**Task directions**
Which lines below hold the word "Testing"? Report each one.

**Collected data**
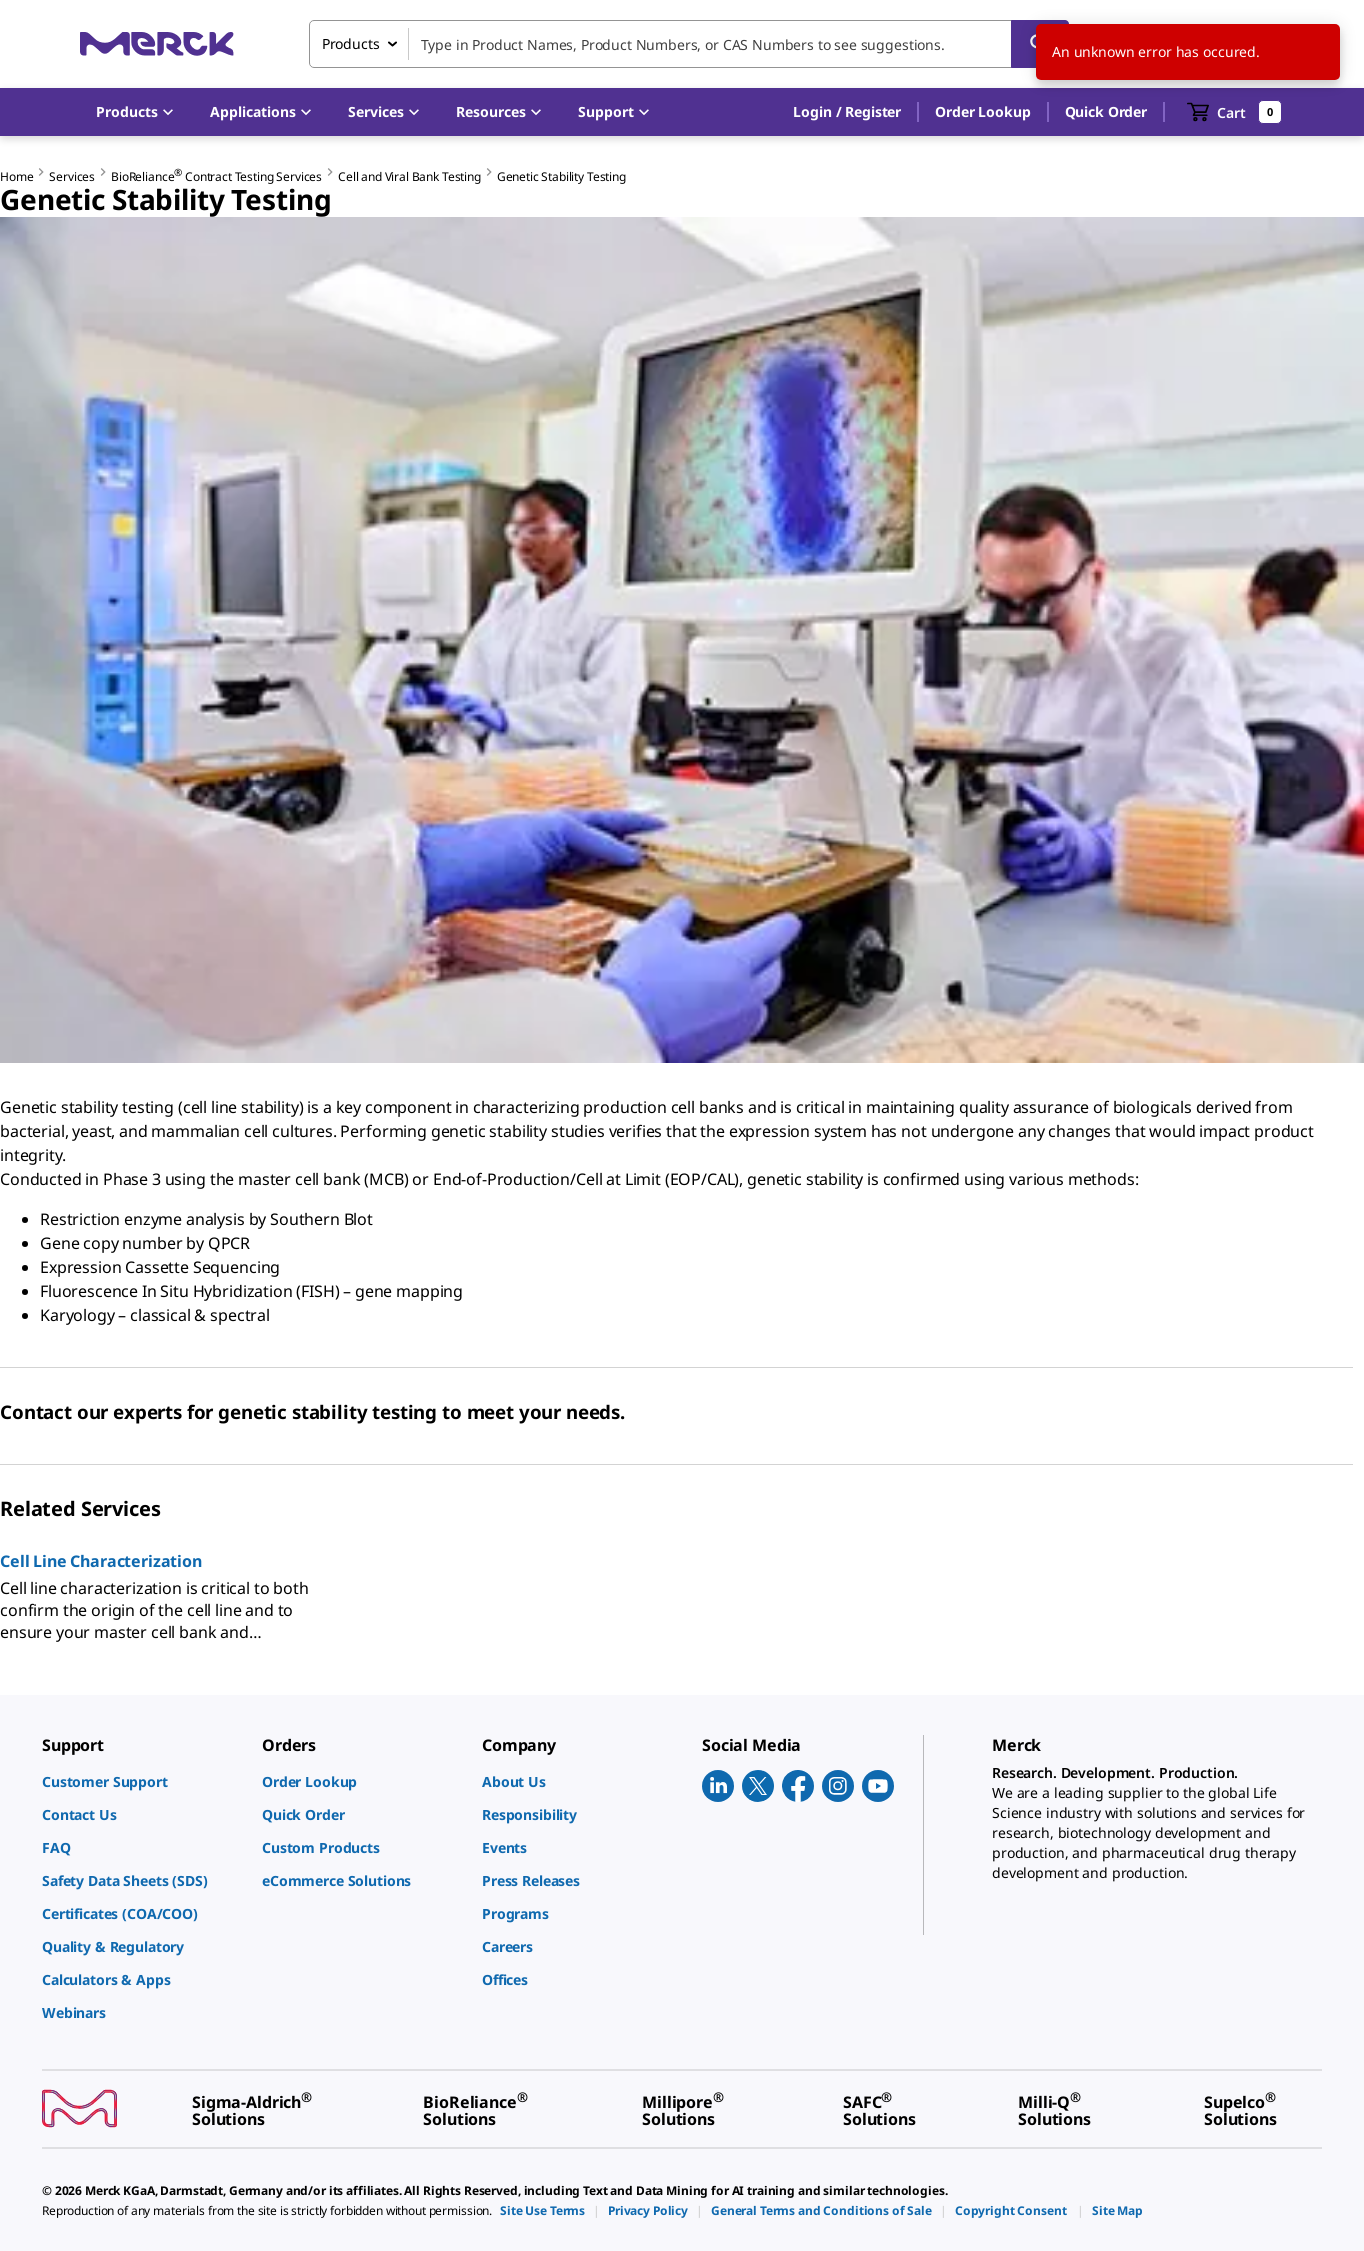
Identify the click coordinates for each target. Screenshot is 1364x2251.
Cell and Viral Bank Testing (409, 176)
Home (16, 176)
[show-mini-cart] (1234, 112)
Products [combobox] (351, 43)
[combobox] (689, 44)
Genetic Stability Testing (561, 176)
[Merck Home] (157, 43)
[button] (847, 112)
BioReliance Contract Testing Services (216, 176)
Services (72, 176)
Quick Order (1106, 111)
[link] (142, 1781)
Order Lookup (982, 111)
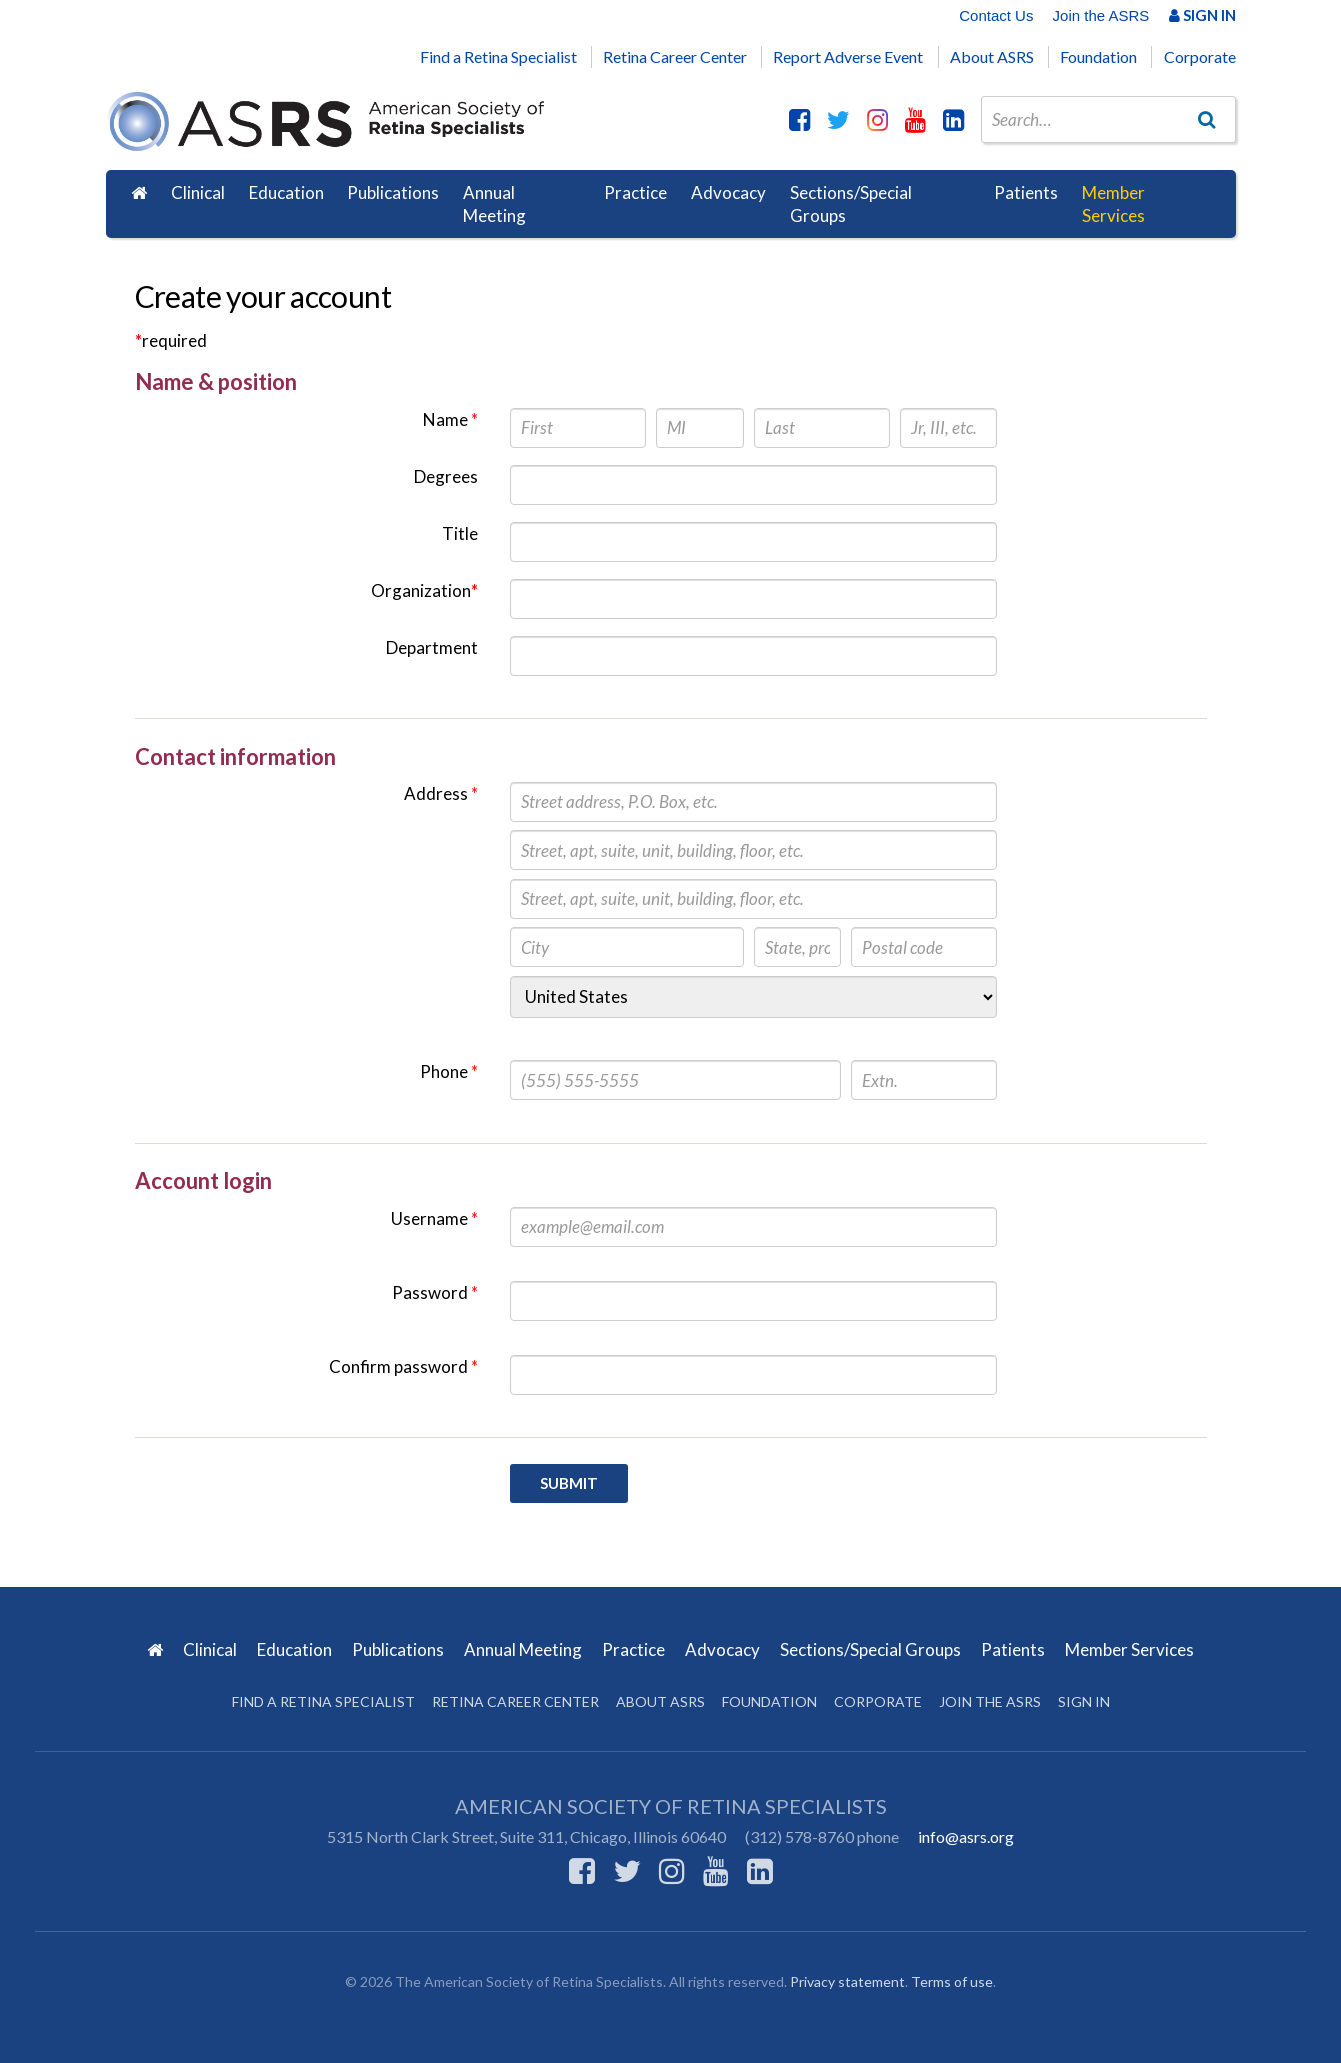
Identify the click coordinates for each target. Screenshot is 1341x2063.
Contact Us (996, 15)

**Output for this task**
Cell and Viral Bank Testing (409, 176)
Genetic Stability Testing (561, 176)
BioReliance Contract Testing Services (216, 176)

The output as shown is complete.